Squads were at bayonet practice in the square. (They like bayonet practice, especially after looking at pictures in the illustrated dailies.) A new draft was being introduced to its rifles. The rest were getting ready for evening parade. They were all in khaki, so one could see how they had come on in the last ten weeks. It was a result the meekest might have been proud of, but the New Army does not cultivate useless emotions. Their officers and their instructors worked over them patiently and coldly and repeatedly, with their souls in the job: and with their soul, mind, and body in the same job the men took—soaked up—the instruction. And that seems to be the note of the New Army.
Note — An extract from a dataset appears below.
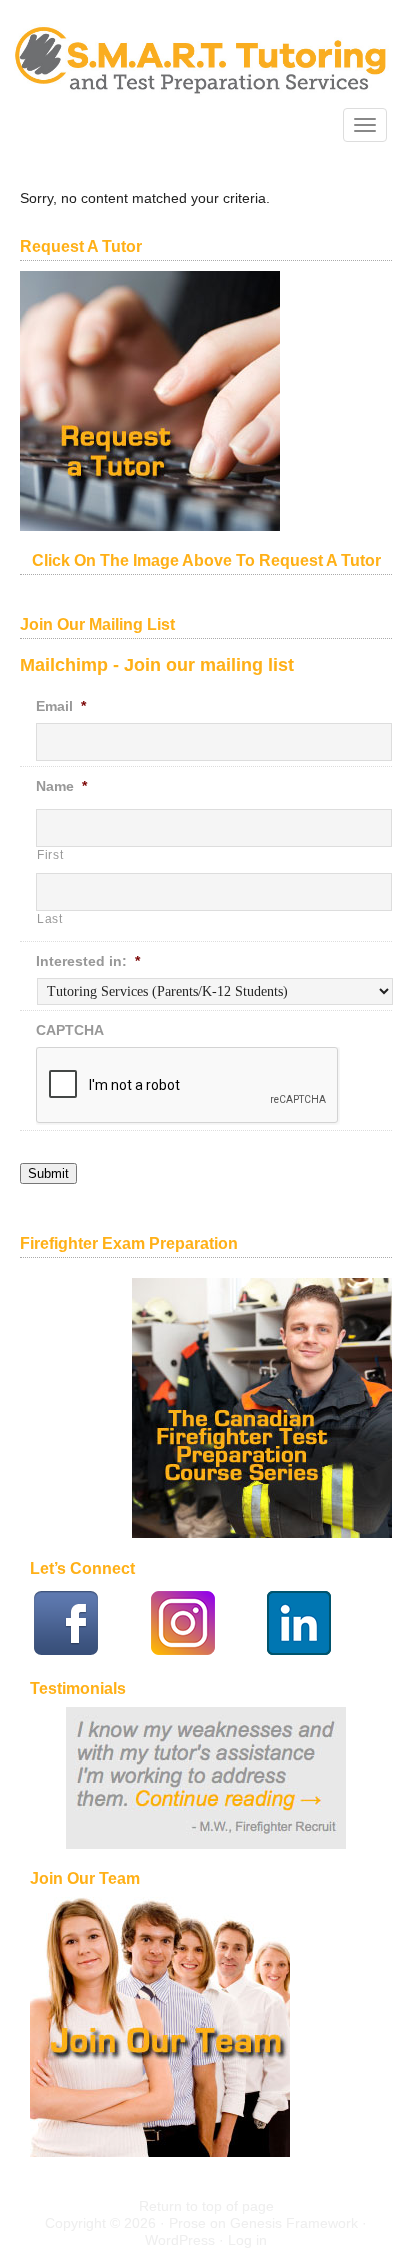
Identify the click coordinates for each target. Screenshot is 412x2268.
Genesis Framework (294, 2223)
They have joined for good reason. For that reason they sleep uncomplainingly double thick on barrack floors, or lie like herrings in the tents and sing hymns and other things when they are flooded out. They walk and dig half the day or all the night as required; they wear—though they will not eat—anything that is issued to them; they make themselves an organised and kindly life out of a few acres of dirt and a little canvas; they keep their edge and anneal their discipline under conditions that would depress a fox-terrier and disorganise a champion football team. They ask nothing in return save work and equipment. And being what they are, they thoroughly and unfeignedly enjoy what they are doing; and they purpose to do much more,
But they also think. They think it vile that so many unmarried young men who are not likely to be affected by Government allowances should be so shy about sharing their life. They discuss these young men and their womenfolk by name, and imagine rude punishments for them, suited to their known characters. They discuss, too, their elders who in time past warned them of the sin of soldiering. These men, who live honourably and simply under the triple vow of Obedience, Temperance, and Poverty, recall, not without envy, the sort of life which well-kept moralists lead in the unpicketed, unsentried towns; and it galls them that such folk should continue in comfort and volubility at the expense of good men’s lives, or should profit greasily at the end of it all. They stare hard, even in their blue slops, at white-collared, bowler-hatted young men, who, by the way, are just learning to drop their eyes under that gaze. In the third-class railway carriages they hint that they would like explanations from the casual ‘nut,’ and they explain to him wherein his explanations are unconvincing. And when they are home on leave, the slack-jawed son of the local shop-keeper, and the rising nephew of the big banker, and the dumb but cunning carter’s lad receive instruction or encouragement suited to their needs and the nation’s. The older men and the officers will tell you that if the allowances are made more liberal we shall get all the men we want. But the younger men of the New Army do not worry about allowances—or, for that matter, make ’em!
There is a gulf already opening between those who have joined and those who have not; but we shall not know the width and the depth of that gulf till the war is over. The wise youth is he who jumps it now and lands in safety among the trained and armed men.